DATASET CONTENT: Begin

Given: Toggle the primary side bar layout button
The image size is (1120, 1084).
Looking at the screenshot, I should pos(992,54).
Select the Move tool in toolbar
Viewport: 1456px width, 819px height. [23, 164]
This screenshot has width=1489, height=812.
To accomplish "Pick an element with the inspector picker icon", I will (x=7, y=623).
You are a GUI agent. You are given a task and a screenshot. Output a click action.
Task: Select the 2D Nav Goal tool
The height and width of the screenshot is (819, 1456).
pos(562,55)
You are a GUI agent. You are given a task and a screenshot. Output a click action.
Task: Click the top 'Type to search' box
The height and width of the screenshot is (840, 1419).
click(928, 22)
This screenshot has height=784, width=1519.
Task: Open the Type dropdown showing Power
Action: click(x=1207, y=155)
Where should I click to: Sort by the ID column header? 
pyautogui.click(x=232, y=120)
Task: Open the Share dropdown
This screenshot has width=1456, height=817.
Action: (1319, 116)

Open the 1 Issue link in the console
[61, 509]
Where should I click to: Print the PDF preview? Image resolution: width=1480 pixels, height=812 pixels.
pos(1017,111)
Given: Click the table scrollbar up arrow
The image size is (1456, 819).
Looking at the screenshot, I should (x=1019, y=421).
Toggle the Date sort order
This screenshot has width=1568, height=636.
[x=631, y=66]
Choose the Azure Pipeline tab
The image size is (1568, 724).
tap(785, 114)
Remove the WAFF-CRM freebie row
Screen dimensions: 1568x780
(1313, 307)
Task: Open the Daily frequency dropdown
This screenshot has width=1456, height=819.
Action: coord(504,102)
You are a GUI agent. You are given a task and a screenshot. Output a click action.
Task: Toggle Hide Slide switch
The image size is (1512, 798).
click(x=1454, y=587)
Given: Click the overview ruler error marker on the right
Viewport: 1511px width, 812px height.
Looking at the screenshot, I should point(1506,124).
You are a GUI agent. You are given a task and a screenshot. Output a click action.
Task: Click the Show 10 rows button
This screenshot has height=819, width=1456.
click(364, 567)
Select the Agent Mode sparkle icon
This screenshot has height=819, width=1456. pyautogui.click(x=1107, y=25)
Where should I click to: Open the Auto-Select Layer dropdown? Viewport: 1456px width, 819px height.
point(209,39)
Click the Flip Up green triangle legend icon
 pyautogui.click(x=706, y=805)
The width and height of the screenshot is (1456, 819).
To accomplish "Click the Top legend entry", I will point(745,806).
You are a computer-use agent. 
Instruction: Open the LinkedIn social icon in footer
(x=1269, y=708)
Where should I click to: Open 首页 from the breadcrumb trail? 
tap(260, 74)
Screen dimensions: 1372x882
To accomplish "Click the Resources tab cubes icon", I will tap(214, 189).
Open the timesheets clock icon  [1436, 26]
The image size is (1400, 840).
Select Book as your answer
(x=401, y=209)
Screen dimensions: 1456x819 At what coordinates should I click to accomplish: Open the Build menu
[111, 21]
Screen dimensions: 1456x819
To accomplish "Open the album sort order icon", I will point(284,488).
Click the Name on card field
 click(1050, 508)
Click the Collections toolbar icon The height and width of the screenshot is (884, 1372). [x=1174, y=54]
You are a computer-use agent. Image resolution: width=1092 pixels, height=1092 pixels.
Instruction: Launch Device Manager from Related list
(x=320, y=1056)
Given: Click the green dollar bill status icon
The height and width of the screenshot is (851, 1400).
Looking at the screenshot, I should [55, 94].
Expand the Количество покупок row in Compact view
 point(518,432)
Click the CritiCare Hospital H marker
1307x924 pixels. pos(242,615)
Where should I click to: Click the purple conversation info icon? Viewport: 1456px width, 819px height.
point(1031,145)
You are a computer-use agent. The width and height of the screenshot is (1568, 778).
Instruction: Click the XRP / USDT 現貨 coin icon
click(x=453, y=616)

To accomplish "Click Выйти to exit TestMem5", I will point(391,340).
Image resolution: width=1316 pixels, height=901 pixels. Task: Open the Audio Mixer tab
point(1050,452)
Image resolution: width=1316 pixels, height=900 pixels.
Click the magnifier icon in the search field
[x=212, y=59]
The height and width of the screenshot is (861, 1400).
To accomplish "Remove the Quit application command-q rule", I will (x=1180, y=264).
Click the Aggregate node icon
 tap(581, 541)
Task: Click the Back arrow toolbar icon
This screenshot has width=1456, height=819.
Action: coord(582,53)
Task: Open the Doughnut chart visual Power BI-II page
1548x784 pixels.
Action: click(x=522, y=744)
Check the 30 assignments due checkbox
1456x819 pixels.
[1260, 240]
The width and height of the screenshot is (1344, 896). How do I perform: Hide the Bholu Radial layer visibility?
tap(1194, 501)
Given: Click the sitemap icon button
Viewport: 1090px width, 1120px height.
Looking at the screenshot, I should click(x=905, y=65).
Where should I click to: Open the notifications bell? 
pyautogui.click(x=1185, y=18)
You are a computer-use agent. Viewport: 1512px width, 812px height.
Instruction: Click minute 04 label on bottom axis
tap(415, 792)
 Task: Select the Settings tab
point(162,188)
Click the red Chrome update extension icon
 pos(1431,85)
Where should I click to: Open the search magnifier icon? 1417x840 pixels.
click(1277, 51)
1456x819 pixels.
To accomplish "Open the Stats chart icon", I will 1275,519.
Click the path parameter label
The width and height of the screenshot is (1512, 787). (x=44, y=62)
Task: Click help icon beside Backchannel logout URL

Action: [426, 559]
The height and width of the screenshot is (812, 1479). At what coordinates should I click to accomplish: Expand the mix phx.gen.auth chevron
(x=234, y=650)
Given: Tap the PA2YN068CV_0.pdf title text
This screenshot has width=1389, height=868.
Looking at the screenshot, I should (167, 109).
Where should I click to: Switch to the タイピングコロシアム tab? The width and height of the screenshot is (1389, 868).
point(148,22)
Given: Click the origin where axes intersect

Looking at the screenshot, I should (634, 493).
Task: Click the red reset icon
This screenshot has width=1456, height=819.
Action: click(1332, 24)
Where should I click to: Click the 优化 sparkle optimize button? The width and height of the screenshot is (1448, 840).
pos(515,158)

DATASET CONTENT: End

TO DO >> Wherever "computer" appears in a line of the entries, copy that line.

ANSWER TO THIS EXERCISE >>
You are a computer-use agent. 
You are a computer-use agent. Image resolution: width=1092 pixels, height=1092 pixels.
You are a computer-use agent. The width and height of the screenshot is (1568, 778).
You are a computer-use agent. Viewport: 1512px width, 812px height.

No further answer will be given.